> [Task instructions] Within the material below, how many lines include the word "agent"? Only the number should be given.

> [Record extracts]
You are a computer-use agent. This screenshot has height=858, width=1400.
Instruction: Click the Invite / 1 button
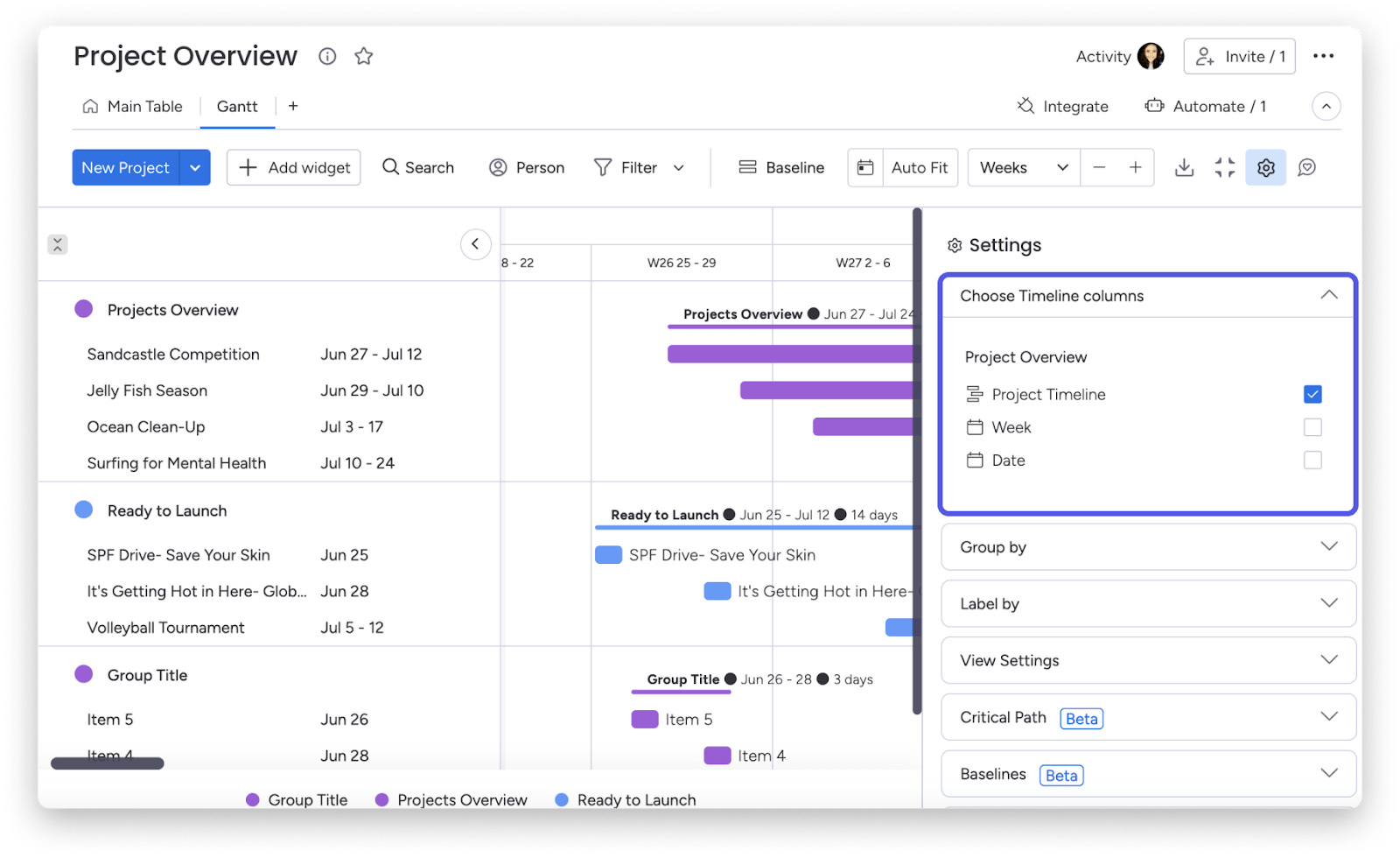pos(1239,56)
---
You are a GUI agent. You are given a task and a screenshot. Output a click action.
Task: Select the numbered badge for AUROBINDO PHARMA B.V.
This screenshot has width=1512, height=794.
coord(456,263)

> [Expected output] 2